Note that before we update the item, we check for its existence. You could skip this behaviour and could create an API which attempts to Create or Update, which is a popular requirement in many use cases.

Step 7: Delete API

A rather simpler API, the Delete API too needs both the collection_name and id and listens to the DELETE request.

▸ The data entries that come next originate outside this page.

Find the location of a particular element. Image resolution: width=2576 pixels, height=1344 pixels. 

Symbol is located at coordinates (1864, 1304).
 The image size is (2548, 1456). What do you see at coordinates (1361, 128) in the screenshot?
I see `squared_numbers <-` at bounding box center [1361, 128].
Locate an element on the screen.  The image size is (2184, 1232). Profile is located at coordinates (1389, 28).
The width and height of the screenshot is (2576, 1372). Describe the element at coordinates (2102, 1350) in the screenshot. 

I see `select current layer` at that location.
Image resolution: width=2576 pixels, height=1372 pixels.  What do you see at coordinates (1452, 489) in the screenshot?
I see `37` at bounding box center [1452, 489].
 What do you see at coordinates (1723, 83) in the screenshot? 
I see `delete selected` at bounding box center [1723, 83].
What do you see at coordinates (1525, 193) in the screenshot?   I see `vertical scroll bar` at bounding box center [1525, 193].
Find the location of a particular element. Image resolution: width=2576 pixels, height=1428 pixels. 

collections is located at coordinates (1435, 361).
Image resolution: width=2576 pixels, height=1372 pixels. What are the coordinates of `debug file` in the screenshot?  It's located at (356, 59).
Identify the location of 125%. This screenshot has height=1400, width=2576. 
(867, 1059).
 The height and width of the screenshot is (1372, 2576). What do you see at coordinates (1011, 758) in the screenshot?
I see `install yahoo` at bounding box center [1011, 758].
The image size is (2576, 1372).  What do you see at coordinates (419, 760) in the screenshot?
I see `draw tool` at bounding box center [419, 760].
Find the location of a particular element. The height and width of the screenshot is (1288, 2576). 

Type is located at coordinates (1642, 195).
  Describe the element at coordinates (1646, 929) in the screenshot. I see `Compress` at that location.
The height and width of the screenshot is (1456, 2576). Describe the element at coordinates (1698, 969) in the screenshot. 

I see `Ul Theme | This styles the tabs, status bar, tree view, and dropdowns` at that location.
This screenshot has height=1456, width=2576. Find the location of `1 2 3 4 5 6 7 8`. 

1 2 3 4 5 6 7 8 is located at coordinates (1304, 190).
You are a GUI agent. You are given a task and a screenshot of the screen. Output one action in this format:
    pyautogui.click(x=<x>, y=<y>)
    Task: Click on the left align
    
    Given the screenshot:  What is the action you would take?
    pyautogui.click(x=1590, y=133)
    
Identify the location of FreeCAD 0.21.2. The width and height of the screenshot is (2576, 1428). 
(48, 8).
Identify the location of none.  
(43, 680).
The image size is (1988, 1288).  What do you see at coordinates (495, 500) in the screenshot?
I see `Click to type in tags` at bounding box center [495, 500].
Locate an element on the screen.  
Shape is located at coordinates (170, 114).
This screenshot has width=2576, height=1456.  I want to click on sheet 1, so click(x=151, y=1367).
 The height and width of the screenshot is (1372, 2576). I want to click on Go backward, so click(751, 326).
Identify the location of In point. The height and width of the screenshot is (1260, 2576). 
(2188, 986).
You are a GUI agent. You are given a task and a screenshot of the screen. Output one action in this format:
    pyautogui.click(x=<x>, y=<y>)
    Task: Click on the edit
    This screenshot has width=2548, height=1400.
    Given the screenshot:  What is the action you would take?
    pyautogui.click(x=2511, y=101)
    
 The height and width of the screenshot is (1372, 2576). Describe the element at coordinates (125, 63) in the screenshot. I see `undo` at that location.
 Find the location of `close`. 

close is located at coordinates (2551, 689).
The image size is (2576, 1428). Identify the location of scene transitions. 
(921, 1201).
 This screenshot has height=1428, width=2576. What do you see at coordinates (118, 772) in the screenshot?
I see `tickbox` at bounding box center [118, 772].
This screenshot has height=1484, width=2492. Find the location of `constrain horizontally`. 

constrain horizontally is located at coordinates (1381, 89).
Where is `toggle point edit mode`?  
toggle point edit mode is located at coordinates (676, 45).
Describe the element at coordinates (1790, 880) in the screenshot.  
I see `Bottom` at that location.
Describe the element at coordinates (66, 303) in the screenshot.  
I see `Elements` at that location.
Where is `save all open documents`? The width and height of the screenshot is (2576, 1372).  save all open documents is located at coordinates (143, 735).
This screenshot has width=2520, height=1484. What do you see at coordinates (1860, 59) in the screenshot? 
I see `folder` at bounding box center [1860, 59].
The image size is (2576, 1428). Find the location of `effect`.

@app.route('/<collection_name>/<id>', methods=['DELETE'])
def delete_item(collection_name, id):
    """
        Delete one item from collection.
    """
    collection = getattr(mongo.db, collection_name)
    r = collection.find_one({'_id': ObjectId(id)})
    if r:
        try:
            collection.remove(r["_id"])
            return send("", HTTP_SUCCESS_DELETED)
        except Exception as e:
            output = {'error' : str(e)}
            return send(output, HTTP_BAD_REQUEST)
    else:
        output = {'error' : 'item not found'}
        return send(output, HTTP_NOT_FOUND)

Conclusion

With the above APIs, and any more you might wish to add to it, you can have a simple API wrapper around your MongoDB database which allows you to work with any collection at any moment. To get the full code head over to https://github.com/xprilion/generic-pymongo-flask.

If you read through the code in the app.py on the repository you'll find a few more functions there, which can be a useful addition to your API.

Thanks for making time for going through this tutorial!